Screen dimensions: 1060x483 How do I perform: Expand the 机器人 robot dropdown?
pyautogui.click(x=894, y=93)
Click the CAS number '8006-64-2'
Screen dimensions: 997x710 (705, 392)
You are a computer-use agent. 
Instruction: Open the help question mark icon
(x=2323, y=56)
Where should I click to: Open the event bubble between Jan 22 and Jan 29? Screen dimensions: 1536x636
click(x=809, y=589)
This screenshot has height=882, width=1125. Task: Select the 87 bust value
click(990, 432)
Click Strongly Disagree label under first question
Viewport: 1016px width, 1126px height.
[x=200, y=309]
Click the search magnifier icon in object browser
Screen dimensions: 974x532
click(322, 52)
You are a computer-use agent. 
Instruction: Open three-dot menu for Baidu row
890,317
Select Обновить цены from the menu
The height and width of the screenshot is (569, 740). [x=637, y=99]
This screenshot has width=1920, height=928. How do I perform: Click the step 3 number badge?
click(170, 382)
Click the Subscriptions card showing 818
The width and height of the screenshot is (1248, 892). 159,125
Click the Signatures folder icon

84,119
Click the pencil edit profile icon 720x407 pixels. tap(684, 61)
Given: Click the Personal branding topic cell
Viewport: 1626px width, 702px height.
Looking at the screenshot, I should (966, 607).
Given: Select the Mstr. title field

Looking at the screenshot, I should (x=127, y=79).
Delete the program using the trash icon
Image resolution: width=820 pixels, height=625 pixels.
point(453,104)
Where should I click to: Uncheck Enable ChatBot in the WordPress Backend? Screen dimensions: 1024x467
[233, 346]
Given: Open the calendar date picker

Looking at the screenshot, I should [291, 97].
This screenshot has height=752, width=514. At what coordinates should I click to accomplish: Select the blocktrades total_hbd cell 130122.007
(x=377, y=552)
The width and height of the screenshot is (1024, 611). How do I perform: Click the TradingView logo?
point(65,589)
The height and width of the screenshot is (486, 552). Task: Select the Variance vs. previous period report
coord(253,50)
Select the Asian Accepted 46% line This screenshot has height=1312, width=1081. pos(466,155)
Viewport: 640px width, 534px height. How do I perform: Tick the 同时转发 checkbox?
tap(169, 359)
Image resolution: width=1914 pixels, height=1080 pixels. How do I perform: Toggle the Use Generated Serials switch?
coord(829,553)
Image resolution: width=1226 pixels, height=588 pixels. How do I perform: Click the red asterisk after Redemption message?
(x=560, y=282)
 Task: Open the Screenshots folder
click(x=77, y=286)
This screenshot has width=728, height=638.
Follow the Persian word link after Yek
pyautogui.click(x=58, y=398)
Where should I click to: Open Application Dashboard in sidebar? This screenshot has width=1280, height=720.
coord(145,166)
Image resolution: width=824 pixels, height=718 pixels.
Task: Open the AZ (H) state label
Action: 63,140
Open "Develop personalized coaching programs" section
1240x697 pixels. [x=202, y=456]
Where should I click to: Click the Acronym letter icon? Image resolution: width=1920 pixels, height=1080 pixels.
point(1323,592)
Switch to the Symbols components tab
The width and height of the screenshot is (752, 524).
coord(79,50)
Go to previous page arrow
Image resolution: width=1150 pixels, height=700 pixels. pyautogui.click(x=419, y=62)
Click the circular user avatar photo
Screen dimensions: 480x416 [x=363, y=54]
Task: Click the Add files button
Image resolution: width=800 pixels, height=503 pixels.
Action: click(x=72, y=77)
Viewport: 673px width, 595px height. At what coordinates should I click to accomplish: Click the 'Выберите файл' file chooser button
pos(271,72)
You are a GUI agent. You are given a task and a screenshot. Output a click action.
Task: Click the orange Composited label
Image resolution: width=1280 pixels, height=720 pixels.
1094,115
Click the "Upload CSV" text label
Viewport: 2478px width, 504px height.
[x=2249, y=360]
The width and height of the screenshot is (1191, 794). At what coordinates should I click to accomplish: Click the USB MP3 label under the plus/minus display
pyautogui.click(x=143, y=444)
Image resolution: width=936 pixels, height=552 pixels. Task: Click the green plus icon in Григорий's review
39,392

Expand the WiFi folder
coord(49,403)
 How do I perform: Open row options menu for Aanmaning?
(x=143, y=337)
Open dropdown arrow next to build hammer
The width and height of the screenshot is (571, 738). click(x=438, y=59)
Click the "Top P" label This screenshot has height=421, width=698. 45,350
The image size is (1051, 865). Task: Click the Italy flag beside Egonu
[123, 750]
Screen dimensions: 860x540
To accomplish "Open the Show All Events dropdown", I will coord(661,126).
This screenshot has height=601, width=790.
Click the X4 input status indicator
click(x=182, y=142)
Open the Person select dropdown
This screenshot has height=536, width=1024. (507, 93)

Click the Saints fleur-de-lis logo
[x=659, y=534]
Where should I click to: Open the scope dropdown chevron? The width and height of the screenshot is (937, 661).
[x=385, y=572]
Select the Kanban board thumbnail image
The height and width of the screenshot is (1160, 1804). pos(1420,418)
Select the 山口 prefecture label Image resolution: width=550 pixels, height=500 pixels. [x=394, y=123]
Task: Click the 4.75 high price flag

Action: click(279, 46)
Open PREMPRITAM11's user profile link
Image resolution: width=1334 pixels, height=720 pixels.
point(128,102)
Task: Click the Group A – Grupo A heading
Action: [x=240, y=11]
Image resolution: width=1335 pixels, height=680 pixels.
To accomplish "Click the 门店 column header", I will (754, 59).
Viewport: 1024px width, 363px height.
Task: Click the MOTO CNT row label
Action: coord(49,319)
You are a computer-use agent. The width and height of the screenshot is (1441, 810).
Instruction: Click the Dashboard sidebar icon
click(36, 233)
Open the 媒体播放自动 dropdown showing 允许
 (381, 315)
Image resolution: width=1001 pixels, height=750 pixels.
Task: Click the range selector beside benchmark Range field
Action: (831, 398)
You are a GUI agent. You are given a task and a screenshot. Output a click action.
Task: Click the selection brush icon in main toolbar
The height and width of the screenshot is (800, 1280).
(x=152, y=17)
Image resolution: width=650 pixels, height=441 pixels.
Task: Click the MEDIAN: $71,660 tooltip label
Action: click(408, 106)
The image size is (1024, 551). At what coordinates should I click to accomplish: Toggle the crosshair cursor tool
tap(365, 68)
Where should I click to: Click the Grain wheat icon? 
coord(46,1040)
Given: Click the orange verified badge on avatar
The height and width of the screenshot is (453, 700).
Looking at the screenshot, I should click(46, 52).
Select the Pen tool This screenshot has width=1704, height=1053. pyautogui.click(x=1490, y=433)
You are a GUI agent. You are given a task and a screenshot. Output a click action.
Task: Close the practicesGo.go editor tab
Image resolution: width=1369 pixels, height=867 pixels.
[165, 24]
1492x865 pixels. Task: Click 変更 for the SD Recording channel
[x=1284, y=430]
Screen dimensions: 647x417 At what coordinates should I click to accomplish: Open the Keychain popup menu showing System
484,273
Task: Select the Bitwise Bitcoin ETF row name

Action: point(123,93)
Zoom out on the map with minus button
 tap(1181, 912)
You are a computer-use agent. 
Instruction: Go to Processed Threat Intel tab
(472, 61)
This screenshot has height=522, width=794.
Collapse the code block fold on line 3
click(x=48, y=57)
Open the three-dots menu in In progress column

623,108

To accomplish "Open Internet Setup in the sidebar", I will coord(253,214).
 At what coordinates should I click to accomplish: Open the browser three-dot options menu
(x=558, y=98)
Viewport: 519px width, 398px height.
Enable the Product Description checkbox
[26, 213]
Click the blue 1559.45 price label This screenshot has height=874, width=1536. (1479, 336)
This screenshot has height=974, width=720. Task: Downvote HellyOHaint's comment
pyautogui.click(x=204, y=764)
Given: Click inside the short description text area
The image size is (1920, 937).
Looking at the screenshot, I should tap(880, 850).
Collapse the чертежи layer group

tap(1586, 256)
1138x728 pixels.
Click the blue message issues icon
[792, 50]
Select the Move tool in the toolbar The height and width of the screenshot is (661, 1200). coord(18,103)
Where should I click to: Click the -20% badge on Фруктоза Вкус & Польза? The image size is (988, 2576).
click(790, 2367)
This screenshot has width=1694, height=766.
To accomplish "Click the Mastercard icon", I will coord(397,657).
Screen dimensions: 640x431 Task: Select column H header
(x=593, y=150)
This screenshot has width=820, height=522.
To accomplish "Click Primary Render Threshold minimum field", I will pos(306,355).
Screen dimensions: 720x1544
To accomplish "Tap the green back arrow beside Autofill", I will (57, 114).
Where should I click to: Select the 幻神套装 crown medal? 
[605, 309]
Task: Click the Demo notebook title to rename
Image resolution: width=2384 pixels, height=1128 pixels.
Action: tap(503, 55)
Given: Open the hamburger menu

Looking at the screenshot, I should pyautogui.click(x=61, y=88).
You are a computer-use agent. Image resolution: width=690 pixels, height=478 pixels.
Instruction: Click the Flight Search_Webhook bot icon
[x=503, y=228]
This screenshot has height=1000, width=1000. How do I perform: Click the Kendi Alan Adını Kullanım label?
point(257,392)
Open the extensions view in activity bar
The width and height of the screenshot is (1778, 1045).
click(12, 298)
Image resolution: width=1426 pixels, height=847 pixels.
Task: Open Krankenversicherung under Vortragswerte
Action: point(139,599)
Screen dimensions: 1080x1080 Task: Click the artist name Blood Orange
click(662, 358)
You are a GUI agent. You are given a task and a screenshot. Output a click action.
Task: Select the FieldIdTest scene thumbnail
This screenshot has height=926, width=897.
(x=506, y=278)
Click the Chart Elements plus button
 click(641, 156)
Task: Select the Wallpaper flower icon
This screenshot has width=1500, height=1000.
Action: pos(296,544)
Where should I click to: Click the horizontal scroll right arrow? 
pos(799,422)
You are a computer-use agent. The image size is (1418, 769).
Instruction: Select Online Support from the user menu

++++++

Work instructions: Every line above that contains the word "profile" should be reported.

Written response:
Click the pencil edit profile icon 720x407 pixels. tap(684, 61)
Open PREMPRITAM11's user profile link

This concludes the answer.